SELECTED PASSAGE -

Women rising to fill professional roles in the agricultural sector

Irish women may not feature large in farm work, but they have a major impact in veterinary practices

Ireland’s agricultural workforce is 27% female — women own 13% of farms, but few of these women are younger than 65, which suggests that they are probably widows.

And only 11% of farmers aged over 50 have identified a female heir.

However, women have particularly come to the fore as vets, working in both small and large animal practices.

For example, three out of four of MSD Animal Health’s vets are female. MSD employs more than 2,000 people in Ireland, and operates in more than 140 countries worldwide. It employs a number of practising vets, offering animal health professionals, farmers and pet owners a wide range of veterinary pharmaceuticals, vaccines and health management solutions and services.

Sharon Magnier is an MSD vet. Originally from Co Kerry, Sharon has been a practising vet for 12 years. She says she knew she wanted to be a vet from an early age.

“I was a townie, but we always had pets, and so did my grandparents. Cats and goldfish, and sometimes I used to rescue birds from the cats, try to save their lives, although that didn’t always work,” Sharon remembers.

“Then, when I got older, I started accompanying a local mixed practice vet on their rounds, sometimes visiting farms, doing dehorning, helping with calving. I found it all fascinating. It hadn’t occurred to me that there was this whole other world, just looking after farm animals.”

Not surprisingly, Sharon went on to train as a vet in Dublin on a five-year course, and though it was the realisation of her childhood dreams, she admits she found the course daunting at times.

“I’d had this idea that college would be lots of fun, parties. But I hadn’t realised just how demanding the course would be. It was a mixture of the academic and the practical, and in 2003, I finally qualified. I decided to go to the UK/ and I worked with a mixed practice in Norfolk.

“It was a great time. I can remember clearly my first solo operation. I had to spay a cat, and I was absolutely terrified. The responsibility was awful. But thankfully, everything went well, and gradually I gained confidence. The people there were great, so kind and friendly. In fact, one of my clients still writes to me.”

When Sharon made the decision to return to Ireland, she was surprised to discover that veterinary surgery had moved on, and it is now an accepted career for women.

“I worked at a practice in Midleton, Co Cork, that was a great mixture of male and female nurses and vets. I always remember one woman vet there who set up a charity with her husband, to get on top of the feral cat problem in Malta. I went out there to help them start a trap-and-release scheme, and it was a real eye-opener.”

TASKS AND EXERCISES -
(1) In the article on women in Irish veterinary work, copy word for word the passage from "Ireland’s agricultural workforce" up to and including "a female heir.".
(2) Answer these questions using the article on women in Irish veterinary work.
(a) What percentage of Ireland's agricultural workforce is female?
(b) In what year did Sharon Magnier qualify as a vet?
(c) Where was the mixed practice she worked with in the UK?
(3) Write the next part of the article on women in Irish veterinary work, continuing from its last sentence.

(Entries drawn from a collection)
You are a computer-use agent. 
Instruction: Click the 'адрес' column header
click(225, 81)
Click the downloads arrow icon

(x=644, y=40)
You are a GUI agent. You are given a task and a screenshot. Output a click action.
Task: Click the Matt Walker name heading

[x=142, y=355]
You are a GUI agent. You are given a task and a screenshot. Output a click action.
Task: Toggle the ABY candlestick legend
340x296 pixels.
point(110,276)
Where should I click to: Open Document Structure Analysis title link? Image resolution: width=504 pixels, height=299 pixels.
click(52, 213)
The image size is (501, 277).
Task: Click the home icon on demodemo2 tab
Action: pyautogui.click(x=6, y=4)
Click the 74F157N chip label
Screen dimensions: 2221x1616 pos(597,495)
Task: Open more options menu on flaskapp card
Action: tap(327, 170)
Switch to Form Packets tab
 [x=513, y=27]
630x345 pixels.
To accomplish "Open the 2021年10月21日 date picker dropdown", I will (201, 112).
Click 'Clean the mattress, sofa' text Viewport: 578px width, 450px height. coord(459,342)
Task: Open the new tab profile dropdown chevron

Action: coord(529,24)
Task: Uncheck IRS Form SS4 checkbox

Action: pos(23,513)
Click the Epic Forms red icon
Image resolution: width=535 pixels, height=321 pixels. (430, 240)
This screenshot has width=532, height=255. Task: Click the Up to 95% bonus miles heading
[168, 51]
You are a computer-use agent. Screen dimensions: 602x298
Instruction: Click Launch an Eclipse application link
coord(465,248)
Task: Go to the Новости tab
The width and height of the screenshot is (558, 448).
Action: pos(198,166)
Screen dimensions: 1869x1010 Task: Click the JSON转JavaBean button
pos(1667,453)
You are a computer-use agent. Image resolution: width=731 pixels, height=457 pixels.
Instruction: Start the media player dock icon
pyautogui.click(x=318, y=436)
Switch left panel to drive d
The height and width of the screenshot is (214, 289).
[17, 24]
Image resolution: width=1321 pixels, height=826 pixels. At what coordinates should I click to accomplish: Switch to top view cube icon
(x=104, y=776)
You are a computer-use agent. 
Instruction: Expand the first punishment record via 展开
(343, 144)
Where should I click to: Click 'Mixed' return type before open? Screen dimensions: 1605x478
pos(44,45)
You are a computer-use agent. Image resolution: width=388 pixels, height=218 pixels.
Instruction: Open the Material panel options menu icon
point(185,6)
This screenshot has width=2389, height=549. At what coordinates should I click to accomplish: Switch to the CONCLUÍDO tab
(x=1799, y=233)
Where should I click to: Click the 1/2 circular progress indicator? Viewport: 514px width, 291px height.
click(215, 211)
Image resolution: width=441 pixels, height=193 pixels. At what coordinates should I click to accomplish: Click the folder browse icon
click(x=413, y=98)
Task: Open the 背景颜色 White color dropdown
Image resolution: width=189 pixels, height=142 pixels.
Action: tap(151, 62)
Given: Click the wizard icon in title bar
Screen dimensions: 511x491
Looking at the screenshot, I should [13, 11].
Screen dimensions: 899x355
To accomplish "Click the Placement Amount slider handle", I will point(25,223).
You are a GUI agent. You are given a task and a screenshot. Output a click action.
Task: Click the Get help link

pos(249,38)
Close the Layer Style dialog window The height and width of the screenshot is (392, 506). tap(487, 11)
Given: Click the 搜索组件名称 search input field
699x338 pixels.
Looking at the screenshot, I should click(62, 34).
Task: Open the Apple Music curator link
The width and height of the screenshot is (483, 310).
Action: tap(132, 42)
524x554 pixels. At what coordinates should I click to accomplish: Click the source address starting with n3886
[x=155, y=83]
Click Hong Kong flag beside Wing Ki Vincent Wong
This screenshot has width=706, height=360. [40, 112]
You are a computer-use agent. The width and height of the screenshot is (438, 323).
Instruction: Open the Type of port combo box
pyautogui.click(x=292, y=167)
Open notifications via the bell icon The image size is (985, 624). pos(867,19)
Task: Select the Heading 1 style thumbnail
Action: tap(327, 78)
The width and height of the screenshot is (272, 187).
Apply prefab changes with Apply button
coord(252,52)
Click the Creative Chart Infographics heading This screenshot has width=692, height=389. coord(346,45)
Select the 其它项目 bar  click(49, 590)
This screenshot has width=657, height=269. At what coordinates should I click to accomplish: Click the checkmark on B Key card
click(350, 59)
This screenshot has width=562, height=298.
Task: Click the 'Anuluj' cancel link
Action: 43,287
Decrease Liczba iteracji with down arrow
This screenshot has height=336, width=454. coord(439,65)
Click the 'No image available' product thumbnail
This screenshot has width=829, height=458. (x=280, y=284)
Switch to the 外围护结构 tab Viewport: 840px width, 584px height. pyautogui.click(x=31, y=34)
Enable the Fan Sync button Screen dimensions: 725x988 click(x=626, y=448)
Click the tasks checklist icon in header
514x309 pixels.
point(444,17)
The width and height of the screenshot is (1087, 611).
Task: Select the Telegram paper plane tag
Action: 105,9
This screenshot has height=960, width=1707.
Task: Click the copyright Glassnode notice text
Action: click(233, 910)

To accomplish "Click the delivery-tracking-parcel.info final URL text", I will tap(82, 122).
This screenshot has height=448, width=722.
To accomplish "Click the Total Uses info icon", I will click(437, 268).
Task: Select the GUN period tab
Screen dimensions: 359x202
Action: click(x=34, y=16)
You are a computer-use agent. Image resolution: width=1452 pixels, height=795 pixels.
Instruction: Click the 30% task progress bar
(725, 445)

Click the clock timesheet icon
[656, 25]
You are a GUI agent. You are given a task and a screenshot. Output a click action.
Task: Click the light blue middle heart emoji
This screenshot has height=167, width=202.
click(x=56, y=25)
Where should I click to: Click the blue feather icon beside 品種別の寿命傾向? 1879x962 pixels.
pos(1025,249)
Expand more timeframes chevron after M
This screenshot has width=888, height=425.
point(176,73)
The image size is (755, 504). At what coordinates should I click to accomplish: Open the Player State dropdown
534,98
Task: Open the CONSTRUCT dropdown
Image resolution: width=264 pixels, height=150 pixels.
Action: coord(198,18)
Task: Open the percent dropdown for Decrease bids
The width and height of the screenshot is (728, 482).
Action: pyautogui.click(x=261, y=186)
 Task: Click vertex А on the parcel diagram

RESULTS OF THE EXERCISE -
(1)
Ireland’s agricultural workforce is 27% female — women own 13% of farms, but few of these women are younger than 65, which suggests that they are probably widows.

And only 11% of farmers aged over 50 have identified a female heir.

(2)
(a) 27%
(b) 2003
(c) Norfolk

(3)
After gaining considerable experience as a mixed practice vet, Sharon accepted a temporary MSD position as maternity cover for one of their vets.

“I really enjoyed the work, and found it fascinating to be more involved with research and the preventative medicine side of things. And I found the MSD team just great to work with. After that stint ended, I was asked to cover for another woman, and eventually, the company offered me a permanent position, as they were going to need more support on the ground with the end of milk quotas, and I accepted.”

Sharon soon found herself spending more time visiting farms and consulting about large animal health issues.

“I must say, at first, I wasn’t sure of what to expect, how they might feel about a woman turning up. But honestly, there was never a problem. I think by that time, there were many more female vets around in Ireland, and they were only too glad of the help and advice.

“But now, although I still do visits if there’s a problem such as, say, scour, I tend to work in a more advisory role, suggesting preventative approaches, testing and taking samples, so that the MSD team can continue to come up with ever more efficient solutions.

“Just recently, MSD sponsored a bull fertility meeting that I spoke at, presenting the latest developments. And I also have the opportunity to talk to new graduates at UCD. That is very rewarding. I can give them some idea of what to expect, whether they are in a mixed practice that cares for small animals or whether they are working out on farms. And I’m happy to say, women graduates are plentiful.”

“Today, I’m a part of a Ruminant Technical Team. We focus on the health of cattle, sheep and goats, and work primarily on the industry side of things, advising farmers and vets on diagnosis and treatment.

“I feel passionately that women in agriculture should be increasingly visible, in senior management roles.”